Jack saß, die Arme auf den Knien, einen knappen Meter von ihm entfernt auf dem Boden. Er keuchte und schwitzte, zog sich das Jackett aus. Rebus schien mit dem Heulen gar nicht mehr aufhören zu können. An seinen Nasenlöchern blubberten Rotzblasen, Speichelfäden schlierten ihm aus dem Mund. Dann spürte er, dass das Zittern allmählich nachließ, schließlich ganz aufhörte.
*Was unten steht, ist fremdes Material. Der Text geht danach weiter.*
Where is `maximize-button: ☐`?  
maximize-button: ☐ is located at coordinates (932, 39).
Er ließ sich auf den Rücken fallen und lag, einen Arm über der Stirn, heftig atmend da.
»Jesus«, sagte er, »das war nötig.«
»Seit ich ein Teenager war, hab ich mich nicht mehr so geprügelt«, sagte Jack. »Fühlst du dich besser?«
»Viel besser.« Rebus zog ein Taschentuch heraus, wischte sich Augen und Mund ab, putzte sich die Nase. »Tut mir Leid, dass ausgerechnet du das sein musstest.«
»Besser ich als irgendein unschuldiger Unbeteiligter.«
»Das trifft es ziemlich genau.«
»Ist das der Grund, warum du trinkst? Damit so was nicht passiert?«
»Herrgott, Jack, ich weiß es nicht. Ich trinke, weil ich das schon immer getan habe. Ich mag es; ich mag den Geschmack und das Gefühl, ich mag Pubs.«
»Und du magst es, ohne Träume zu schlafen?« Rebus nickte. »Das vor allem.«
»Da gibt es auch andere Möglichkeiten, John.«
»Kommt jetzt das Verkaufsgespräch für die Schnapskirche?«
»Du bist ein großer Junge, du kannst dich selbst entscheiden.« Jack stand auf, zog dann Rebus hoch.
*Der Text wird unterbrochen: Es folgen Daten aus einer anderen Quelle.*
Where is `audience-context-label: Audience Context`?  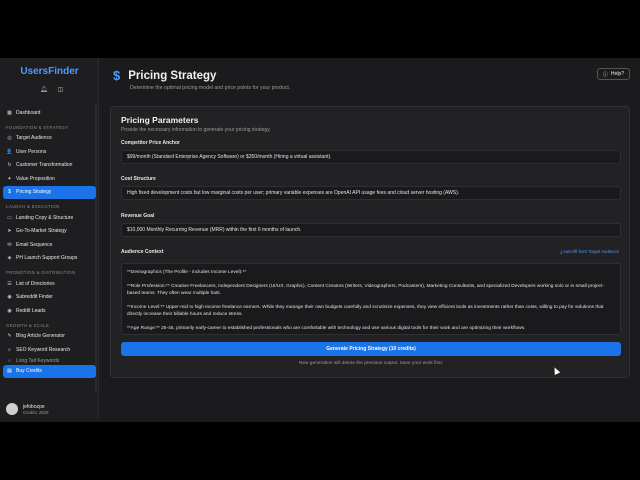 audience-context-label: Audience Context is located at coordinates (142, 252).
»Ich wette, wir sehen wie zwei Penner aus.«
»Tja, also du siehst wie einer aus. Bei mir weiß ich es nicht so genau.«
»Wie aus dem Ei gepellt, Jack, du siehst wie aus dem Ei gepellt aus.« Jack berührte Rebus an der Schulter. »Okay jetzt?«
Rebus nickte. »Es ist bescheuert, aber ich fühl mich so gut wie seit Ewigkeiten nicht mehr. Komm, laufen wir ein Stück.«
Sie machten kehrt und schlenderten wieder in Richtung Krankenhaus. Jack fragte nicht, wo sie hingingen. Aber Rebus hatte durchaus ein Ziel im Auge: die Universitätsbibliothek am George Square. Als sie ankamen, war sie gerade am Schließen, und die hinausströmenden Studenten bildeten, Mappen an die Brust gepresst, vor ihnen eine breite Gasse bis zum Ausgabeschalter.
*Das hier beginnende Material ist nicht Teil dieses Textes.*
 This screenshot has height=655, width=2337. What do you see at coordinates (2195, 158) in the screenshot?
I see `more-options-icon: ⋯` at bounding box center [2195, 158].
»Kann ich Ihnen helfen?«, fragte ein Mann und sah sie von oben bis unten an. Aber Rebus ging um den Tresen herum und auf eine junge Frau zu, die über einen Stapel Bücher gebeugt stand.
»Hallo, Neil.«
Sie hob den Kopf, erkannte ihn zunächst nicht. Dann wich ihr alles Blut aus dem Gesicht.
»Was ist passiert?«
Rebus hob eine Hand. »Brian geht's gut. Jack und ich... also, wir...«
»Sind gestolpert und hingefallen«, sagte Jack.
»Sie sollten keine Pubs mit Treppen frequentieren.« Jetzt, wo sie wusste, dass Brian nichts passiert war, gewann sie rasch ihre Fassung zurück und damit auch ihren Argwohn. »Was wollen Sie?«
»Kurz mit Ihnen reden«, sagte Rebus. »Vielleicht draußen?«
»In fünf Minuten bin ich hier fertig.« Rebus nickte. »Wir warten.«
Sie gingen nach draußen. Rebus wollte sich eine Zigarette anzünden, stellte aber fest, dass das Päckchen zerdrückt, der Inhalt unbrauchbar war.
»Mist, gerade wenn ich eine brauchte!«
»Jetzt weißt du, wie das ist, wenn man mit dem Rauchen aufhört.«
Sie setzten sich auf die Außentreppe und starrten auf die George Square Gardens und die Gebäude, die den Platz säumten: ein Mischmasch aus Alt und Neu.
»Man spürt förmlich die ganze Gehirnpower in der Luft«, kommentierte Jack.
»Heutzutage besteht das CID zur Hälfte aus Studierten.«
»Und ich wette, die gehen nicht mit Fäusten auf ihre Freunde los.«
»Ich hab doch gesagt, es tut mir Leid.«
»War Sammy eigentlich auf der Uni?«
»College. Ich glaube, sie hat was mit Verwaltung studiert.